In this case, a time lag can be extended or shortened and magnitude of a delay can be increased or decreased by selectively switching a plurality of the second sound channels to open and close using shutters or the like, so that a user can select a desired reflected sound, such as reverberation in a small hall, reverberation in a large hall, and reverberation in a concert venue.

Modification 2

By forming the attenuation material 130 a exchangeable by a user, the user becomes free to make an adjustment regarding to which extent the occlusion effect in an external auditory canal is eliminated (for example, adjustment of an amount of attenuation and a frequency) and a selection regarding to which extent the out-of-head sound localization is widened or narrowed. Likewise, by also forming the other attenuation materials exchangeable by the user, the user becomes free to make an adjustment regarding to which extent the occlusion effect in an external auditory canal is eliminated and a selection regarding to which extent the out-of-head sound localization is widened or narrowed.

Modification 3

By providing an iris mechanism capable of adjusting a hole diameter like an iris diaphragm to the second sound channel 140 at some midpoint or to the opening portion 150 corresponding to the opening end, it becomes possible to adjust a level of a spatial reflected sound and an extent to which the occlusion effect in an external auditory canal is suppressed. The user thus becomes able to use the headphone in a desired condition.

DESCRIPTION OF THE REFERENCE NUMBER AND SIGNS

100: earphone
101: driver unit
101 a: attenuation material
110M: mesh
110F: front housing
110B: back housing
110C: cable housing
120: ear piece
130: first sound channel
130 a: attenuation material
140: second sound channel
140 a: attenuation material
150, 150′, and 150″: opening portion corresponding to opening end
150 a, 150 a′, and 150 a″: attenuation material
160: port
CE: closing end
ED: ear drum
Ex: external auditory canal
F1: first filter portion
F2: second filter portion
G1: reflected sound generation portion
OE: opening end

Claims

1. an earphone comprising:

a driver unit that converts an electrical signal inputted therein to a sound;

a first sound channel through which a sound generated in the driver unit on a sound releasing side in front of the driver unit is introduced into an external auditory canal; and

a second sound channel through which a sound generated in the driver unit is transmitted by way of a channel different from the first sound channel to combine the transmitted sound with the sound in the first sound channel.

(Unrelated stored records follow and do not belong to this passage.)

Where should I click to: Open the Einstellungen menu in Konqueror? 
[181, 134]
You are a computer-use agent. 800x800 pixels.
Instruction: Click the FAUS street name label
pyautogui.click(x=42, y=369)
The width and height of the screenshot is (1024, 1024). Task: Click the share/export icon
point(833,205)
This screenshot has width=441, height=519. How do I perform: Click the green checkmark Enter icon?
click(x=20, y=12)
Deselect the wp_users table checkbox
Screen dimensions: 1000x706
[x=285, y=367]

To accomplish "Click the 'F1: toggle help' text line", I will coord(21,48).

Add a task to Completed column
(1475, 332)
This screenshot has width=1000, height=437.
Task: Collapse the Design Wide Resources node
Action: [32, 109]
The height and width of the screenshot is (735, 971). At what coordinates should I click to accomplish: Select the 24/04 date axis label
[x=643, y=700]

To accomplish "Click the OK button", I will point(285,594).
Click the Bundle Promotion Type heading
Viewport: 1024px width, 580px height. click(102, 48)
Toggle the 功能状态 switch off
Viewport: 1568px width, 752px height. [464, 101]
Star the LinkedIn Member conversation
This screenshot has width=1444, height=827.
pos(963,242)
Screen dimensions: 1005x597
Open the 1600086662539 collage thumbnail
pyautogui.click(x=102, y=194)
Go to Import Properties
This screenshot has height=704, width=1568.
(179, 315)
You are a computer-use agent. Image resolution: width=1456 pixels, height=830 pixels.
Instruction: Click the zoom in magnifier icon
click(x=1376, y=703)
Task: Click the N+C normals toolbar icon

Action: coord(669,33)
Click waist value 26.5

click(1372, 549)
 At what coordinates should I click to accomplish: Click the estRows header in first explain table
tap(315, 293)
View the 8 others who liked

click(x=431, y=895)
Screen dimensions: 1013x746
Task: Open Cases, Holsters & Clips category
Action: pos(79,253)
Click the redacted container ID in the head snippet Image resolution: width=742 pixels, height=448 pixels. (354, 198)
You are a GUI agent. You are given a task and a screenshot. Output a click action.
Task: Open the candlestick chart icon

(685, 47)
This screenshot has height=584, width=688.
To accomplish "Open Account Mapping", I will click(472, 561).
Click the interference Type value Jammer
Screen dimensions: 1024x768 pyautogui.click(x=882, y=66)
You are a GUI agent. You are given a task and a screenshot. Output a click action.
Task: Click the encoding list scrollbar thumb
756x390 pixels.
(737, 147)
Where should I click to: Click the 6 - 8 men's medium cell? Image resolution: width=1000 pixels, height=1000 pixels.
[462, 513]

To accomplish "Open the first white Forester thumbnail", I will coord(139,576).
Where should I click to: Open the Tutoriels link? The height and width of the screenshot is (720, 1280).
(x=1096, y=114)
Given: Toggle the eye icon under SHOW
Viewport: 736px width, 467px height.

2. The earphone according to claim 1, wherein:

the second sound channel is where a sound equivalent to a reflected sound generated by reflection on a spatial boundary is generated.

3. The earphone according to claim 2, wherein:

the second sound channel is provided with an attenuation material that adjusts a phase to match an arrival time difference of the reflected sound generated by reflection on the spatial boundary.

4. The earphone according to claim 2, wherein;

the second sound channel is provided with an attenuation material that makes an adjustment to match a sound pressure level of the reflected sound generated by reflection on the spatial boundary.

5. The earphone according to claim 1, wherein:

the first sound channel is provided with an attenuation material having an attenuation characteristic selected so as to eliminate a variance of a frequency characteristic caused by an occlusion effect in an external auditory canal.

6. The earphone according to claim 1, wherein:

a plurality of opening portions each corresponding to an opening end are provided to the driver unit in each of a front surface and a rear surface to eliminate a variance of a frequency characteristic caused by an occlusion effect in an external auditory canal.

7. The earphone according to claim 6, wherein:

the opening portion is provided with an attenuation material having an attenuation characteristic selected so as to eliminate a variance of the frequency characteristic caused by the occlusion effect in an external auditory canal.